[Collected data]
--- START ---

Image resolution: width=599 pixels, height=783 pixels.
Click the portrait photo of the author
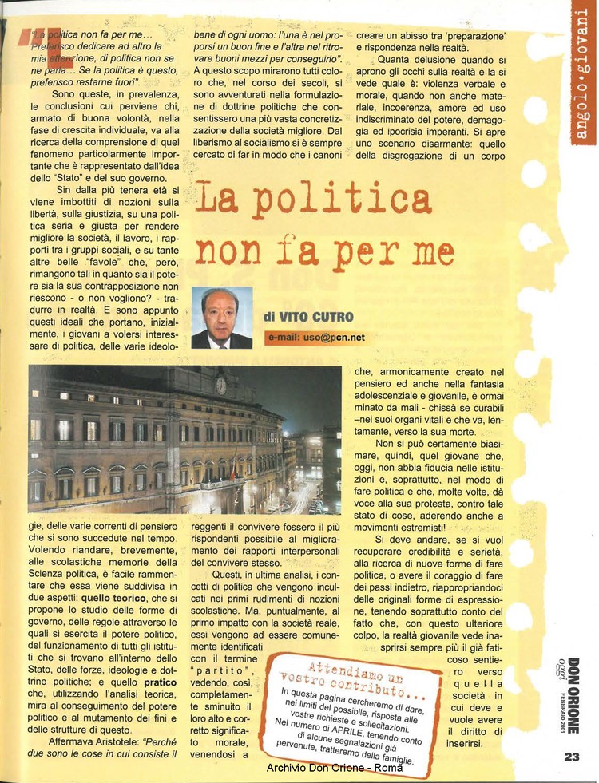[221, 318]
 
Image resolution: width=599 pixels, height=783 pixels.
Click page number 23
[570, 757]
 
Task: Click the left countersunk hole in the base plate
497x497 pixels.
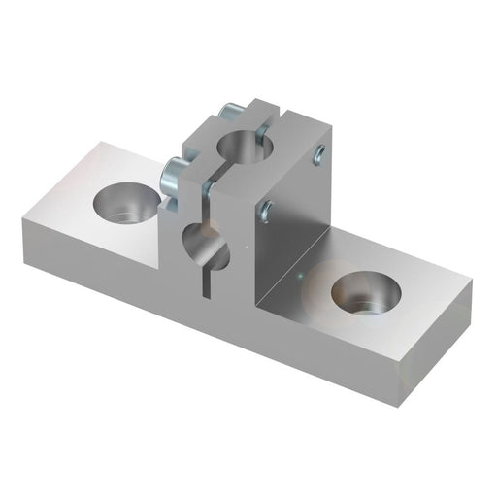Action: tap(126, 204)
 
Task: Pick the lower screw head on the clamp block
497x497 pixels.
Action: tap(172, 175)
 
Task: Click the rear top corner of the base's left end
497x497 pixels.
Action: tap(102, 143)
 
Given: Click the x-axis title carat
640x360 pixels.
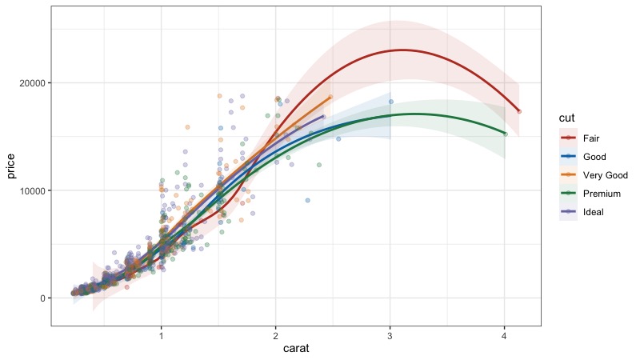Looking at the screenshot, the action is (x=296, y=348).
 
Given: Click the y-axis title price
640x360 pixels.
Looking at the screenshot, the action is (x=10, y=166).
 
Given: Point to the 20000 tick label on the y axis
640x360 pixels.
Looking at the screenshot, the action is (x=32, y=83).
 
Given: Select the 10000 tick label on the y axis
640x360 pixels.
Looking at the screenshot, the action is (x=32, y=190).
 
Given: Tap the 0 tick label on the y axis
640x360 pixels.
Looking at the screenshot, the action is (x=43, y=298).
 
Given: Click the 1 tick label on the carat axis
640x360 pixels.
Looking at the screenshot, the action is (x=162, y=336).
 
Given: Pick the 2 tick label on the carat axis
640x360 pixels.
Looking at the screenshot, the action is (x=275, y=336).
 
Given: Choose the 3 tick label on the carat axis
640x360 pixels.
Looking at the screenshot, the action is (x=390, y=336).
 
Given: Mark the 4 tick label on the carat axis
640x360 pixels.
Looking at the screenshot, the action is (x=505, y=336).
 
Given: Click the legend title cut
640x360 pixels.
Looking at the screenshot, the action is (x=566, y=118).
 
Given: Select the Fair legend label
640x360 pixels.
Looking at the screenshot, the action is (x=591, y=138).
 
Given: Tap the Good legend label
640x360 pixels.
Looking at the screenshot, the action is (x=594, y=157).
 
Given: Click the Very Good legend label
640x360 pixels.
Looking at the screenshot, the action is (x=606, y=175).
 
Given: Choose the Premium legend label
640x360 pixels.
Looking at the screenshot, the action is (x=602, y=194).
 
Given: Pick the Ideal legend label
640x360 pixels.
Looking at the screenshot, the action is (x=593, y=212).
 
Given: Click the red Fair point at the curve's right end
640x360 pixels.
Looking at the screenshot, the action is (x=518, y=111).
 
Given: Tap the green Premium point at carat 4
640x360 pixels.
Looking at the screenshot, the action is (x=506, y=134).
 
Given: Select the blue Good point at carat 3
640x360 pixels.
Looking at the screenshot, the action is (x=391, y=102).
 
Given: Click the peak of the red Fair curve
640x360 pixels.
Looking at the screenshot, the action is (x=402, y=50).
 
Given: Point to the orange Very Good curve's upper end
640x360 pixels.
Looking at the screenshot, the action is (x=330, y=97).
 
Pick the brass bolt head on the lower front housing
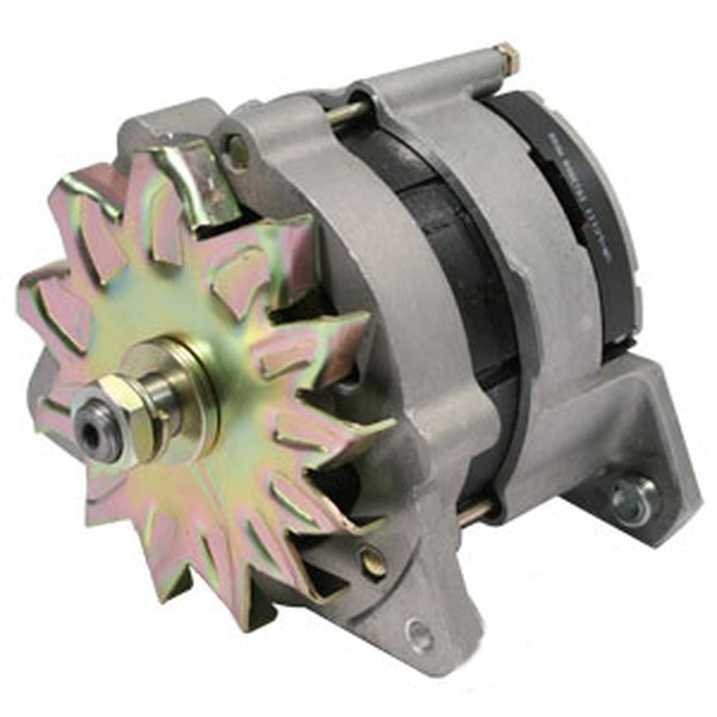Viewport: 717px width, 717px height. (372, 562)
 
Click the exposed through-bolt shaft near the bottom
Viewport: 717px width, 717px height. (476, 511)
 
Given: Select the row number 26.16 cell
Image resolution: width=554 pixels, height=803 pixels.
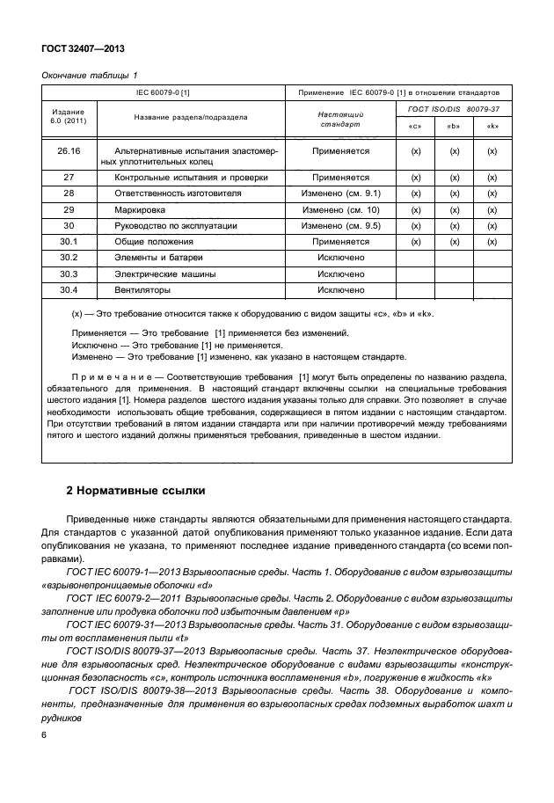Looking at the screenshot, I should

--- END ---

[WRITTEN EXERCISE]
Rewrite the lines above as a Markdown table with the columns "Row" and "Line," numbering each nonblank line and skipping the blank ones. Leave the pictures out of the table.

[THE RESPONSE]
| Row | Line |
|---|---|
| 1 | Image resolution: width=599 pixels, height=783 pixels. |
| 2 | Click the portrait photo of the author |
| 3 | [221, 318] |
| 4 | Image resolution: width=599 pixels, height=783 pixels. |
| 5 | Click page number 23 |
| 6 | [570, 757] |
| 7 | Task: Click the left countersunk hole in the base plate |
| 8 | 497x497 pixels. |
| 9 | Action: tap(126, 204) |
| 10 | Task: Pick the lower screw head on the clamp block |
| 11 | 497x497 pixels. |
| 12 | Action: tap(172, 175) |
| 13 | Task: Click the rear top corner of the base's left end |
| 14 | 497x497 pixels. |
| 15 | Action: tap(102, 143) |
| 16 | Given: Click the x-axis title carat |
| 17 | 640x360 pixels. |
| 18 | Looking at the screenshot, the action is (x=296, y=348). |
| 19 | Given: Click the y-axis title price |
| 20 | 640x360 pixels. |
| 21 | Looking at the screenshot, the action is (x=10, y=166). |
| 22 | Given: Point to the 20000 tick label on the y axis |
| 23 | 640x360 pixels. |
| 24 | Looking at the screenshot, the action is (x=32, y=83). |
| 25 | Given: Select the 10000 tick label on the y axis |
| 26 | 640x360 pixels. |
| 27 | Looking at the screenshot, the action is (x=32, y=190). |
| 28 | Given: Tap the 0 tick label on the y axis |
| 29 | 640x360 pixels. |
| 30 | Looking at the screenshot, the action is (x=43, y=298). |
| 31 | Given: Click the 1 tick label on the carat axis |
| 32 | 640x360 pixels. |
| 33 | Looking at the screenshot, the action is (x=162, y=336). |
| 34 | Given: Pick the 2 tick label on the carat axis |
| 35 | 640x360 pixels. |
| 36 | Looking at the screenshot, the action is (x=275, y=336). |
| 37 | Given: Choose the 3 tick label on the carat axis |
| 38 | 640x360 pixels. |
| 39 | Looking at the screenshot, the action is (x=390, y=336). |
| 40 | Given: Mark the 4 tick label on the carat axis |
| 41 | 640x360 pixels. |
| 42 | Looking at the screenshot, the action is (x=505, y=336). |
| 43 | Given: Click the legend title cut |
| 44 | 640x360 pixels. |
| 45 | Looking at the screenshot, the action is (x=566, y=118). |
| 46 | Given: Select the Fair legend label |
| 47 | 640x360 pixels. |
| 48 | Looking at the screenshot, the action is (x=591, y=138). |
| 49 | Given: Tap the Good legend label |
| 50 | 640x360 pixels. |
| 51 | Looking at the screenshot, the action is (x=594, y=157). |
| 52 | Given: Click the Very Good legend label |
| 53 | 640x360 pixels. |
| 54 | Looking at the screenshot, the action is (x=606, y=175). |
| 55 | Given: Choose the Premium legend label |
| 56 | 640x360 pixels. |
| 57 | Looking at the screenshot, the action is (x=602, y=194). |
| 58 | Given: Pick the Ideal legend label |
| 59 | 640x360 pixels. |
| 60 | Looking at the screenshot, the action is (x=593, y=212). |
| 61 | Given: Click the red Fair point at the curve's right end |
| 62 | 640x360 pixels. |
| 63 | Looking at the screenshot, the action is (x=518, y=111). |
| 64 | Given: Tap the green Premium point at carat 4 |
| 65 | 640x360 pixels. |
| 66 | Looking at the screenshot, the action is (x=506, y=134). |
| 67 | Given: Select the blue Good point at carat 3 |
| 68 | 640x360 pixels. |
| 69 | Looking at the screenshot, the action is (x=391, y=102). |
| 70 | Given: Click the peak of the red Fair curve |
| 71 | 640x360 pixels. |
| 72 | Looking at the screenshot, the action is (x=402, y=50). |
| 73 | Given: Point to the orange Very Good curve's upper end |
| 74 | 640x360 pixels. |
| 75 | Looking at the screenshot, the action is (x=330, y=97). |
| 76 | Pick the brass bolt head on the lower front housing |
| 77 | Viewport: 717px width, 717px height. (372, 562) |
| 78 | Click the exposed through-bolt shaft near the bottom |
| 79 | Viewport: 717px width, 717px height. (476, 511) |
| 80 | Given: Select the row number 26.16 cell |
| 81 | Image resolution: width=554 pixels, height=803 pixels. |
| 82 | Looking at the screenshot, I should |